Update infra node flavors one at a time

terraform state list module.cluster.module.infra.cloudscale_server.node | while read node; do terraform show -json | jq --raw-output --arg node "$node" '.values.root_module.child_modules[].child_modules[].resources[] | select(.address == $node) | .values.name | split(".")[0] ' | while read name; do oc --as=system:admin adm drain $name --delete-emptydir-data --ignore-daemonsets --force; terraform apply -target $node -auto-approve; oc --as=system:admin adm uncordon $name; oc wait --timeout=300s node --all --for condition=ready; done; done

Update worker nodes

Update worker node flavors one at a time

terraform state list module.cluster.module.worker.cloudscale_server.node | while read node; do terraform show -json | jq --raw-output --arg node "$node" '.values.root_module.child_modules[].child_modules[].resources[] | select(.address == $node) | .values.name | split(".")[0] ' | while read name; do oc --as=system:admin adm drain $name --delete-emptydir-data --ignore-daemonsets --force; terraform apply -target $node -auto-approve; oc --as=system:admin adm uncordon $name; oc wait --timeout=300s node --all --for condition=ready; done; done

Update storage nodes

Because the storage cluster needs time to recover between the node restarts, the storage cluster health needs to be checked manually between the flavor updates.

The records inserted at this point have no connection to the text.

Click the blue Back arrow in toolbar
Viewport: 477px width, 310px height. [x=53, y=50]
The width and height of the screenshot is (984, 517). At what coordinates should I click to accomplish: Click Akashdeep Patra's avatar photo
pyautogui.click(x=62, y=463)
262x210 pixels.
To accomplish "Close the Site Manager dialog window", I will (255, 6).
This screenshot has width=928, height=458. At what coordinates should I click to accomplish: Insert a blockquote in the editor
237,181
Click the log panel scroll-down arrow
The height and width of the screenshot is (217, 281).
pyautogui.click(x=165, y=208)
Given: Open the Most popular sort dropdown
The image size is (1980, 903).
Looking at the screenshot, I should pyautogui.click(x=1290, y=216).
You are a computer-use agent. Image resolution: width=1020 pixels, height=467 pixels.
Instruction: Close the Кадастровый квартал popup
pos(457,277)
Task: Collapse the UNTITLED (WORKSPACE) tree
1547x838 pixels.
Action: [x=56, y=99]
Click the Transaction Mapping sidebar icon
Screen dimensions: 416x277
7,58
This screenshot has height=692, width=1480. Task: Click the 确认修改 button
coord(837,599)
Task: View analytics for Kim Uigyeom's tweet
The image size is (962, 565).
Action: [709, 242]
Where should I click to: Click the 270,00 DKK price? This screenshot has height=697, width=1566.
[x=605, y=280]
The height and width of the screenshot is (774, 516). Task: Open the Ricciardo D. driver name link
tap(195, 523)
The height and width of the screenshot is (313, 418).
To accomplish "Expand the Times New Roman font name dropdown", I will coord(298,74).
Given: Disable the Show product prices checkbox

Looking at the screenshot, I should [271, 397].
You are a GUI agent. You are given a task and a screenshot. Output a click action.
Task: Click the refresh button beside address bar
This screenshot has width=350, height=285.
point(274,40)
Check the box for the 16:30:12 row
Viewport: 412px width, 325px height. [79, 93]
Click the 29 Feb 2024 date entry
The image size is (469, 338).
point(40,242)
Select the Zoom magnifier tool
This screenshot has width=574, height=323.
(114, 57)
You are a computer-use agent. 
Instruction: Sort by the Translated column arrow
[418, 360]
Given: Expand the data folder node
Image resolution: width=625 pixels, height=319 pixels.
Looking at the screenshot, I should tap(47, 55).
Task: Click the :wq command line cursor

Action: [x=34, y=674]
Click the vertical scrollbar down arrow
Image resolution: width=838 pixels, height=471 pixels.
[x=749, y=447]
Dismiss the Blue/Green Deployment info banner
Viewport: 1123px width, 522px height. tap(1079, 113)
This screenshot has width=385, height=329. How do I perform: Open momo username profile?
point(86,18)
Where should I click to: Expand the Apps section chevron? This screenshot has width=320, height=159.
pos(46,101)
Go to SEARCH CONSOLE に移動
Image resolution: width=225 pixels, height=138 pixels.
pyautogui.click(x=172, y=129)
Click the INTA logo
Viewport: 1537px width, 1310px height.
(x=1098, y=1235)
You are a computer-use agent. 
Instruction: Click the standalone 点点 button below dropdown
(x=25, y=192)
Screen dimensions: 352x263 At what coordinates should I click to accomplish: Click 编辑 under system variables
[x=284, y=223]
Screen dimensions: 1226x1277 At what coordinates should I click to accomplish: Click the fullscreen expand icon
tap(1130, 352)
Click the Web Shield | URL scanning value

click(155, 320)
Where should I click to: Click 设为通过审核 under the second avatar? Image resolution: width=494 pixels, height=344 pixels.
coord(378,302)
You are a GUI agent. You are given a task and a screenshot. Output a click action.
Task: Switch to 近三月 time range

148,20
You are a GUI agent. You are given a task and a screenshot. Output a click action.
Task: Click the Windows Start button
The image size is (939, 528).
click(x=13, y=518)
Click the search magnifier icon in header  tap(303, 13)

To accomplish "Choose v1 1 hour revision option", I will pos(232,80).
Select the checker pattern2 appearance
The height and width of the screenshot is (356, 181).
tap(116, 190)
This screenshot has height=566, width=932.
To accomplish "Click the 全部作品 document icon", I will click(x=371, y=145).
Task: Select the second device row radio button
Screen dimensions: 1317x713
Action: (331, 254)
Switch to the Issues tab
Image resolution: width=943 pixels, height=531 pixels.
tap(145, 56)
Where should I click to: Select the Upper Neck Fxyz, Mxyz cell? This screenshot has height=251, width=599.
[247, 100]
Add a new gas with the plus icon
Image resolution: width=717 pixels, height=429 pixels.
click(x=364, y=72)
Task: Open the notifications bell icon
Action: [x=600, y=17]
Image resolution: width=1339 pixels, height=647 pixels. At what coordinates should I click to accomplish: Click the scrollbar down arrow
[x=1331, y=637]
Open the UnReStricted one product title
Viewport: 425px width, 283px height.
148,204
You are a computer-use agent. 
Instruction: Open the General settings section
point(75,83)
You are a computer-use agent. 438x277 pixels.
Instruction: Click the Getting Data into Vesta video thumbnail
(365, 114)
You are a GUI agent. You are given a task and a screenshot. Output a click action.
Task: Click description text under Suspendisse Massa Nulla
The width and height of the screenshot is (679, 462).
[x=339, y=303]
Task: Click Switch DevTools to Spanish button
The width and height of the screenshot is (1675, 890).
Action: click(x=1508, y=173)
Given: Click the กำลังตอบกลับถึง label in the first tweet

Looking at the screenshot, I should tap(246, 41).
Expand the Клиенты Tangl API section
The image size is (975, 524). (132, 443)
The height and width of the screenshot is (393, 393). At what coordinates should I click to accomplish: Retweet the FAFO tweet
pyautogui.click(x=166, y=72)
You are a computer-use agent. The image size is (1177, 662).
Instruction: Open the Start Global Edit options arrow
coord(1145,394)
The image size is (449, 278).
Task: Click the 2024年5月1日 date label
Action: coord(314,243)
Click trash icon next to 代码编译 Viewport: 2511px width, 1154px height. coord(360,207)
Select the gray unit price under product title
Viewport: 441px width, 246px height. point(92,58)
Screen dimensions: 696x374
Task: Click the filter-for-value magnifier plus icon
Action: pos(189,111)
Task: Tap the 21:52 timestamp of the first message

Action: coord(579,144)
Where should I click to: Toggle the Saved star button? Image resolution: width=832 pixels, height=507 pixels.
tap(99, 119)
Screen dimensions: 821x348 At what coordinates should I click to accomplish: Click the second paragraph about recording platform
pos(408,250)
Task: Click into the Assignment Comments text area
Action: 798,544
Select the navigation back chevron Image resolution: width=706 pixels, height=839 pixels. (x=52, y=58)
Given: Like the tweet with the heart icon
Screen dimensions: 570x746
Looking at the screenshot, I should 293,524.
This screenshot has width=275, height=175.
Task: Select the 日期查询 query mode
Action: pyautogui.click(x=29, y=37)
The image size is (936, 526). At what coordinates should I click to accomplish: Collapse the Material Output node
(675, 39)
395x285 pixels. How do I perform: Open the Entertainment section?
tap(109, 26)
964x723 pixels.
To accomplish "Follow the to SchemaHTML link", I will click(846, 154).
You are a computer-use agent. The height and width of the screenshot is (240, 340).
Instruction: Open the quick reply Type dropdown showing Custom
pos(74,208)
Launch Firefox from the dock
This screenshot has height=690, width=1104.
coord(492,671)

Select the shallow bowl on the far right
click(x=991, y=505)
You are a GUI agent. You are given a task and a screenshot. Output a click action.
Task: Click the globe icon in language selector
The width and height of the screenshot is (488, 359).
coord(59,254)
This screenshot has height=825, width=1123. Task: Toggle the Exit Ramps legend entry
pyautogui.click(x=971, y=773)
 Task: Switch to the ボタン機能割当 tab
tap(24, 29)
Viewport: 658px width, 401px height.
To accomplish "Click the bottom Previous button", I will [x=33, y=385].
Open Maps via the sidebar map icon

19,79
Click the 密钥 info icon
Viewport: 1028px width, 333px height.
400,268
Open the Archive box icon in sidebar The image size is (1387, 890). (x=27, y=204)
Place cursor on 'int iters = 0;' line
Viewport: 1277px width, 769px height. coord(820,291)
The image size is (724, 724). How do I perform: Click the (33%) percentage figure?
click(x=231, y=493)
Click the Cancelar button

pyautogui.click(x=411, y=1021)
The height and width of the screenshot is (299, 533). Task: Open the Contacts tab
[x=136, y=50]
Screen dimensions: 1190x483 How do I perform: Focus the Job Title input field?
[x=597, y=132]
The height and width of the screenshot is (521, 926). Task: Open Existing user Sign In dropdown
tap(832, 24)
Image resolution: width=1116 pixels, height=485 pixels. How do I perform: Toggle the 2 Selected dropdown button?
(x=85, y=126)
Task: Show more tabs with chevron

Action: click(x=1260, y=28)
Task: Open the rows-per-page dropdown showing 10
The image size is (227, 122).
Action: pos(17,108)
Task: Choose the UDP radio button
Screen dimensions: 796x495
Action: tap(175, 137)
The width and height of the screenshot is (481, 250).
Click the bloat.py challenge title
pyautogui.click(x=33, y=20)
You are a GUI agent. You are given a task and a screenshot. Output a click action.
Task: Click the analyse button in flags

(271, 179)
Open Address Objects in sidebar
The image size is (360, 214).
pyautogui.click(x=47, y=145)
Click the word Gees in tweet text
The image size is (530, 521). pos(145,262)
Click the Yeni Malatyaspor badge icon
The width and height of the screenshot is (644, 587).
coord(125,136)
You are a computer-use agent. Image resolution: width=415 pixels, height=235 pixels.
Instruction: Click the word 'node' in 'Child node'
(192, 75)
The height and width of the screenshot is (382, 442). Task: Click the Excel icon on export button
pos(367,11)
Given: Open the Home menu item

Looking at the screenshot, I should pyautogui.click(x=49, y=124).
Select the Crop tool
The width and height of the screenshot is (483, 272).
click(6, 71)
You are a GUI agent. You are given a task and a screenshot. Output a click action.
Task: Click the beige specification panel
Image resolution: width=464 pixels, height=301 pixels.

terraform state list 'module.cluster.module.additional_worker["storage"].cloudscale_server.node' | while read node; do terraform show -json | jq --raw-output --arg node "$node" '.values.root_module.child_modules[].child_modules[].resources[] | select(.address == $node) | .values.name | split(".")[0]'; echo $node; done
# For each of the storage nodes do:
oc --as=system:admin adm drain $name --delete-emptydir-data --ignore-daemonsets --force
terraform apply -target $node -auto-approve
oc --as=system:admin adm uncordon $name
# Now make sure storage cluster is healthy and proceed with the next node

Update loadbalancer nodes

Update loadbalancer flavors one node at a time

terraform apply -target 'module.cluster.module.lb.cloudscale_server.lb[0]' -auto-approve
# Wait until lb[0] is up and running
terraform apply -target 'module.cluster.module.lb.cloudscale_server.lb[1]' -auto-approve

Cleanup

Run the Terraform CI/CD pipeline in cluster catalog, verify plan output and make sure allow_stopping_for_update = true gets removed from the Terraform state.
Apply the Terraform plan if there are no unexpected changes.